Representative Nadler, Representative Burgess, Senator Gillibrand, and Senator Kirk issued the following joint statement announcing the introduction of the Living Donor Protection Act:

“Every year, thousands of Americans donate kidneys, livers, and other organs to save the lives of family members, friends, and even complete strangers struggling with life-threatening illnesses. An organ donor’s decision to undergo these invasive procedures not only saves lives, it saves money. Organ donation cuts health care costs by as much as two-thirds, saving Medicare millions of dollars every year. Yet, despite taking this heroic step to save a life, living organ donors many times face discrimination when they try to take medical leave or buy insurance. The Living Donor Protection Act, which has bipartisan support in both the House and Senate, would fix that injustice. Rather than putting roadblocks in the way of living organ donation, Congress should encourage more individuals to become living donors and protect the rights of those donors to receive the insurance and medical leave they need.”

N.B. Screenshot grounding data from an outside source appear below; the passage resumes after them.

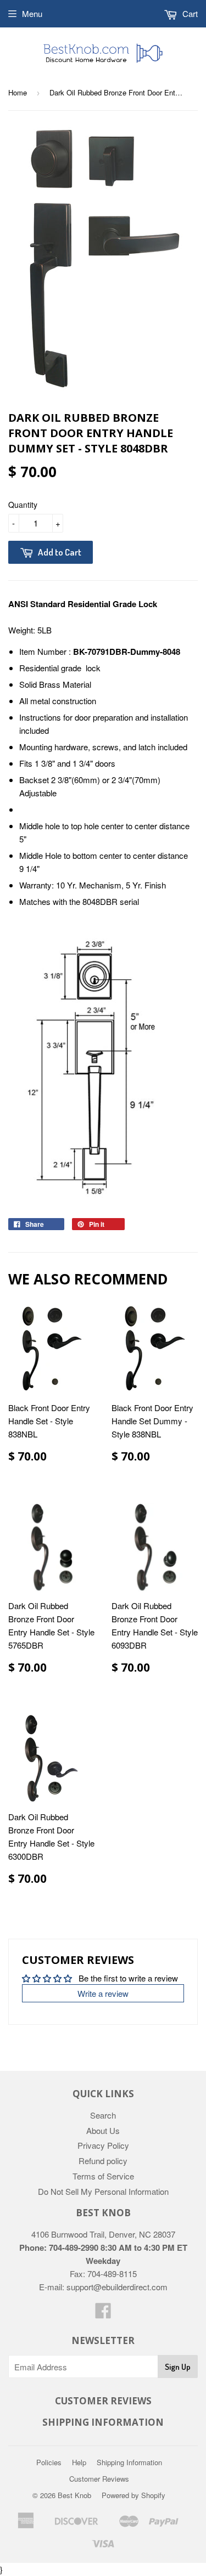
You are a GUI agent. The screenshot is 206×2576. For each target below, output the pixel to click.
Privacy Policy (103, 2145)
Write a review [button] (103, 1993)
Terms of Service (103, 2176)
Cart (189, 13)
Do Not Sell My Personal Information (103, 2191)
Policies (49, 2462)
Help (79, 2462)
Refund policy (103, 2160)
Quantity (22, 504)
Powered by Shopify (133, 2495)
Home (17, 92)
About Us (103, 2130)
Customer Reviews (99, 2478)
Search (103, 2115)
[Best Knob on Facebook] (103, 2313)
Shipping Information (129, 2462)
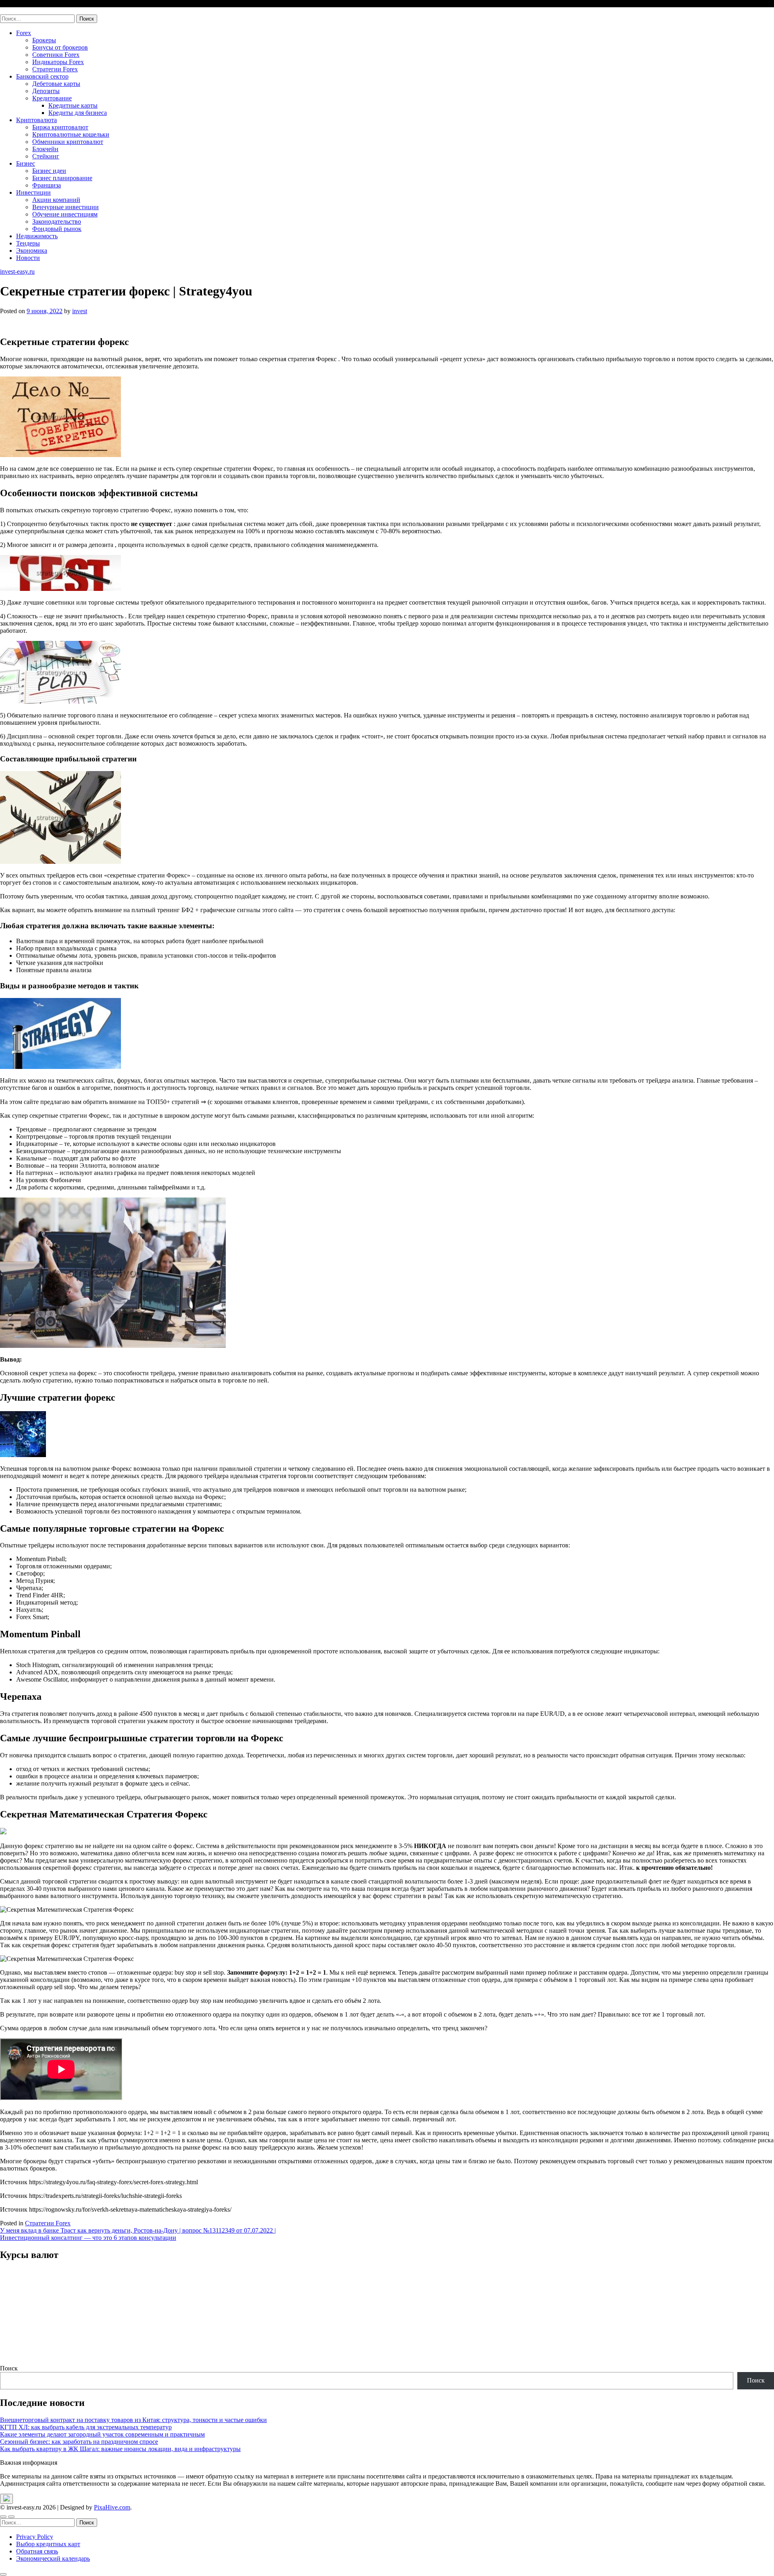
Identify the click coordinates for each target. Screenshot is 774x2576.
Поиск (9, 2368)
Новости (28, 257)
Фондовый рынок (56, 228)
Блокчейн (45, 149)
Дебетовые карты (56, 83)
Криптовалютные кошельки (70, 134)
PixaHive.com (112, 2507)
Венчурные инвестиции (65, 207)
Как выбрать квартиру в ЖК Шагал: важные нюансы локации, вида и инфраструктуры (120, 2448)
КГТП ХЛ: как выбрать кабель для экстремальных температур (86, 2427)
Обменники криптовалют (67, 141)
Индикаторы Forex (58, 61)
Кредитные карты (73, 105)
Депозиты (46, 90)
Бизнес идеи (49, 170)
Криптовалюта (36, 119)
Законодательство (56, 221)
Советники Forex (55, 54)
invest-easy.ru (17, 10)
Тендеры (28, 243)
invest (79, 311)
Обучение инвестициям (65, 214)
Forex (23, 32)
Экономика (31, 250)
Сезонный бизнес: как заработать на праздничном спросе (79, 2441)
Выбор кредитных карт (48, 2544)
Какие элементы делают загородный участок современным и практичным (102, 2434)
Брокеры (44, 40)
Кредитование (52, 98)
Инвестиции (33, 192)
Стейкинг (45, 156)
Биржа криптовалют (60, 127)
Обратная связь (37, 2551)
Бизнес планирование (62, 178)
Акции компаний (56, 199)
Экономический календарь (53, 2558)
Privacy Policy (34, 2536)
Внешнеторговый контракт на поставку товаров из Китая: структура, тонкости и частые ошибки (133, 2419)
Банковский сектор (42, 76)
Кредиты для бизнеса (77, 112)
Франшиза (46, 185)
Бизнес (25, 163)
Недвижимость (37, 236)
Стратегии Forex (55, 69)
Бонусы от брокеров (60, 47)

While the bill covers any living organ donation, in practice kidney transplants will benefit most. As such the kidney care community, including dialysis patients and individuals on kidney donor wait lists stand in strong support.

“More than 1 million patients in Illinois suffer from chronic kidney disease, and kidney donation is critical to saving thousands of lives in the state,” said Senator Kirk. “This bill will cut costs and make it easier for healthy people to donate living organs without fear of losing their jobs or their paychecks.”

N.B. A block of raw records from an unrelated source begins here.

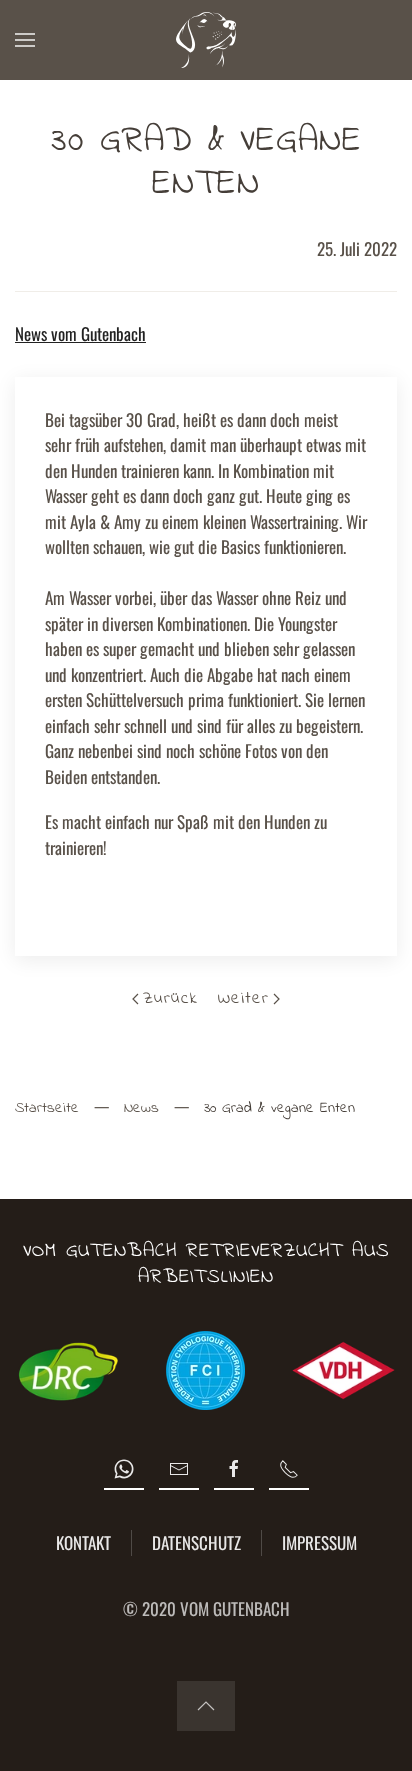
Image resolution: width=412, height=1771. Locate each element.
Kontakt (83, 1542)
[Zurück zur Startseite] (206, 40)
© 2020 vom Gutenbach (206, 1608)
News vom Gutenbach (80, 333)
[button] (25, 40)
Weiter (243, 998)
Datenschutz (196, 1542)
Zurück (170, 998)
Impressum (319, 1542)
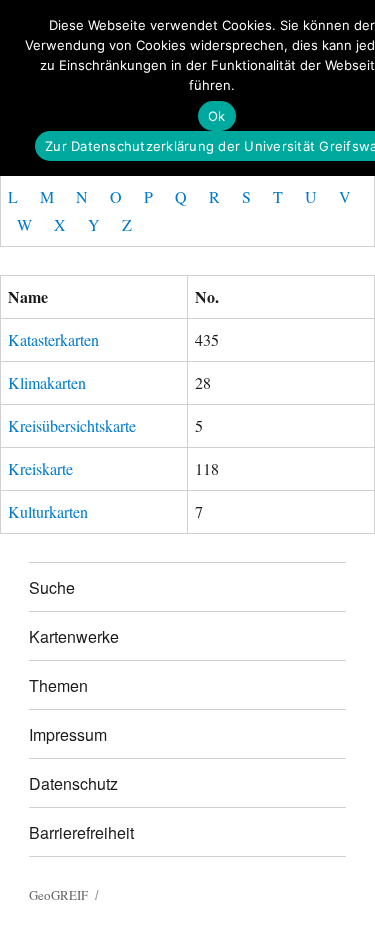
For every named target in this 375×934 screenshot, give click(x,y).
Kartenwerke (74, 636)
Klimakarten (47, 382)
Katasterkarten (53, 339)
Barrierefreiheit (81, 832)
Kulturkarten (48, 511)
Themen (58, 685)
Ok (217, 116)
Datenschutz (73, 783)
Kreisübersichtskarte (72, 425)
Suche (52, 587)
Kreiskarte (40, 468)
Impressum (68, 734)
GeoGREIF (58, 895)
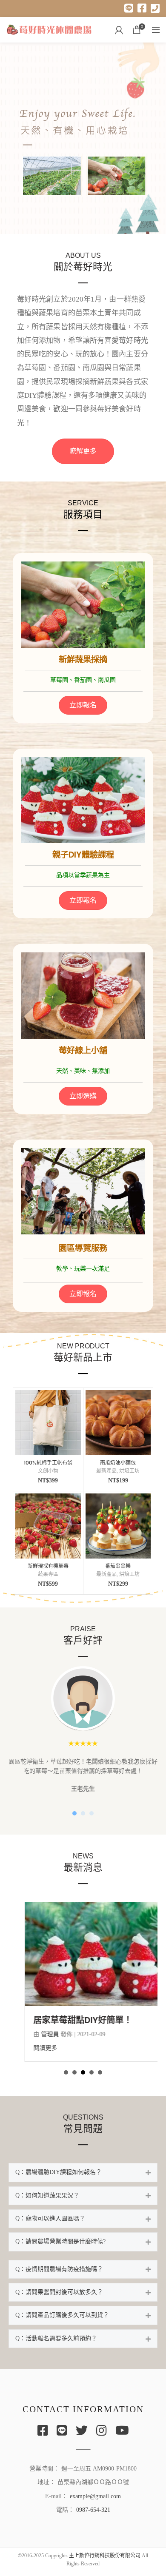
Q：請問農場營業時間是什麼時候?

The following is a list of organizations support the Living Donor Protection Act:

American Association of Kidney Patients

American Living Organ Donors Fund

American Living Organ Donor Network

American Society of Nephrology

American Society of Transplant Surgeons

American Society of Transplantation

American Transplant Foundation

Bay Area Association of Kidney Patients

Greater New York Hospital Association

John Brockington Foundation

LiveOnNY

The Living Bank

Living Kidney Donors Network

National Kidney Foundation

National Kidney Registry

New England Organ Bank

Renal Support Network

Stop Organ Trafficking Now!

Transplant First Academy

Transplant Recipients International Organization

Transplant Support Organization

Waitlist Zero

“Thousands of people across the country donate kidneys, livers, and other organs to save the lives of family members, friends, and even complete strangers struggling with life-threatening illnesses,” said Senator Gillibrand. “This bipartisan legislation would promote organ donation by ensuring that organ donors receive the insurance and medical leave they need.”

“I enthusiastically applaud Senator Mark Kirk for his leadership and commitment to improving the lives of those individuals donating a life saving donor organ, said Dr. Michael G. Ison M.D., Medical Director at Northwestern University Comprehensive Transplant Center. “Kirk’s introduction of the Living Donor Protection Act is a necessary and thoughtful policy proposal that will have an immediate and positive effect on transplant patients, living donors and their families in Illinois and around the country.”

“It’s unfortunate that even today we still see our nation’s living donors being denied insurance or having their premiums increased because they made a selfless decision to donate an organ to someone in need,” said Kevin Longino, CEO of the National Kidney Foundation. “This bill is an important first step to increase access to transplantation by removing the appalling barriers facing living kidney and liver donors. The National Kidney Foundation urges all members of Congress to support this bi-partisan legislation.”

The Living Donor Protection Act would protect living organ donors and promote organ donation in three easy, low-cost ways:

Prohibits life, disability, and long term care insurance companies from denying or limiting coverage and from charging higher premiums for living organ donors;

Clarifies that living organ donors may use FMLA time to recover from the surgeries and procedures involved in their donation; and

Directs HHS to update their materials on live organ donation to reflect these new protections and encourage more individuals to consider donating an organ.